YOUR TASKS:
1. Please return the passage of the stent research article below, copied word for word, that begins at the words "Blockages in coronary" and ends after the words "arteries — called bifurcations.".
2. From the stent research article below, list everyone named in the sentence that begins "The UNMC Department of Internal Medicine Cardiovascular Medicine research team includes".

EXCERPT TO READ:
/---

A team of UNMC physician-scientists and engineers is testing a way to prevent the common recurrence of stent blockages in patients with coronary artery disease. Coronary artery disease and stroke are the leading causes of death in the U.S. and in the world.
Blockages in coronary arteries are treated with bypass surgery or with the most popular way — stents — which open the blockage and prevent narrowing of the artery.
But stents tend to narrow — called restenosis. Restenosis becomes more apparent in stents placed in branching coronary arteries — called bifurcations.
Video: See Dr. Chatzizisis explain the research focus.
Bifurcation stents account for one out of five stent procedures and about 20% fail and require re-stenting within one year, said Yiannis Chatzizisis, M.D., Ph.D., UNMC associate professor of medicine and cardiologist at Nebraska Medicine, and principal investigator of a five-year, $4 million grant from the National Heart, Lung and Blood Institute.
“Stents tend to narrow — so-called restenosis — and this becomes more apparent when it comes to bifurcation stents, stents placed in branching coronary arteries,” said Dr. Chatzizisis. “They account for about 1 out of 5 stent procedures in the catheterization lab. About 20 percent of those bifurcation stents tend to fail within a year. So we’re talking about a real problem that we’re seeing every day in the cath lab.”
“What is done currently with bifurcation stents is a one-size-fits-all approach, but each patient’s bifurcation geometry is different, and that’s the approach we’re missing with the current treatments. We’re trying to tackle stent restenosis, reduce re-stenting and prevent heart attacks in our patients,” he said.
Factors leading to stent failure include: the stent technique used; how smooth the flow environment is after the stent is placed; and how well the stents are attached to the wall. The objective of the research is to clear the blockage with the least possible stay in the hospital and at the same time, achieve a durable outcome so patients don’t have to come back for a re-stent.
Dr. Chatzizisis and his team of physicians, biomedical engineers and vascular biologists are approaching the problem in a unique way.
The research team is using a variety of tools — 3D animation, angiography, CT and other coronary imaging tests — to re-construct patient bifurcation geometries in powerful laboratory computers. Using precision medicine principles, the team will test different stent techniques in the lab and guide physicians to apply the best technique in each patient.
“In our lab, we’re using a computational stent platform and artificial intelligence tools to find what stent technique fits best in individual patients,” said Dr. Chatzizisis, director of the UNMC Cardiovascular Biology and Biomechanics Laboratory. “Our computational stent simulation platform may ultimately provide suggested techniques — in real-time — for physicians, based on the physiology and anatomy of the individual patient bifurcations.”
The UNMC Department of Internal Medicine Cardiovascular Medicine research team includes Wei Wu, Ph.D., Shijia Zhao, Ph.D., Alireza Karimi, Ph.D., Natalia Georgantzoglou, M.D., Mohammed Riaz Ur Rehman and Martin Liu, M.D., Ph.D.

\---

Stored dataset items
/---

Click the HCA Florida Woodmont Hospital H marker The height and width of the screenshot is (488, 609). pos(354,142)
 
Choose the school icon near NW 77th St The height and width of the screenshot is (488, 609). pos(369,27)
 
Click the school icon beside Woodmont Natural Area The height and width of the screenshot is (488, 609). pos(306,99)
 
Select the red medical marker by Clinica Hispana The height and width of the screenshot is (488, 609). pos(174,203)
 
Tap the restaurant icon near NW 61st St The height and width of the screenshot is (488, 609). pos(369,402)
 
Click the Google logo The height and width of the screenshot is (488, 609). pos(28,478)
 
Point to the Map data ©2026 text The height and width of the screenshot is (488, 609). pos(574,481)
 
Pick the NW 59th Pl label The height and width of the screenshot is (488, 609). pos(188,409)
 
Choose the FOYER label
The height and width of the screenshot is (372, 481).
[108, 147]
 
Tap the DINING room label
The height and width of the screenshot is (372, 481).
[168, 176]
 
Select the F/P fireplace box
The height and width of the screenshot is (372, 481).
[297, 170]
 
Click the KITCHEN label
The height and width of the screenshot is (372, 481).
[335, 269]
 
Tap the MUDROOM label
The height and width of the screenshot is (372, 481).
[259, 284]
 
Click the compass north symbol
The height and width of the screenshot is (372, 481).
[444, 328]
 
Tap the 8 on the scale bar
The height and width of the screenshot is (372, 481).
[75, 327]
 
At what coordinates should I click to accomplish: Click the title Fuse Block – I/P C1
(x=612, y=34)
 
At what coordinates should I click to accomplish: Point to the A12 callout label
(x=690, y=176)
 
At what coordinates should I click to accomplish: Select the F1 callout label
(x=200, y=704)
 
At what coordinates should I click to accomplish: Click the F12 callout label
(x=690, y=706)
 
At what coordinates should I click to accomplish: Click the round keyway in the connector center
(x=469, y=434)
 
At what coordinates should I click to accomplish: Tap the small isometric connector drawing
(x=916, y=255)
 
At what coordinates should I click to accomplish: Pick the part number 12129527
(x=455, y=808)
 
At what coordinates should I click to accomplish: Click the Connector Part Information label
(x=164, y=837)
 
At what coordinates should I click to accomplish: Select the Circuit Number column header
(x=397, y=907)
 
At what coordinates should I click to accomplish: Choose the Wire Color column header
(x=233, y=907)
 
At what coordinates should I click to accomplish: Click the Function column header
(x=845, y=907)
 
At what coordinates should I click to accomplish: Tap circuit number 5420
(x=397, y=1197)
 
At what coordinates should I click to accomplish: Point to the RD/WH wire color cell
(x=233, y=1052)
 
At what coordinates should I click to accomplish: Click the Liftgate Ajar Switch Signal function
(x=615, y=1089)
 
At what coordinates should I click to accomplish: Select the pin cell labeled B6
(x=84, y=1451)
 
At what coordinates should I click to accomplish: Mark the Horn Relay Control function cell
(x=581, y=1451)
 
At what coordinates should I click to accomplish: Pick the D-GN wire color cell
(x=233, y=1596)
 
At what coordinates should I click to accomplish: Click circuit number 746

\---

ANSWER LIST:
1.
Blockages in coronary arteries are treated with bypass surgery or with the most popular way — stents — which open the blockage and prevent narrowing of the artery.
But stents tend to narrow — called restenosis. Restenosis becomes more apparent in stents placed in branching coronary arteries — called bifurcations.

2.
Wei Wu, Ph.D.
Shijia Zhao, Ph.D.
Alireza Karimi, Ph.D.
Natalia Georgantzoglou, M.D.
Mohammed Riaz Ur Rehman
Martin Liu, M.D., Ph.D.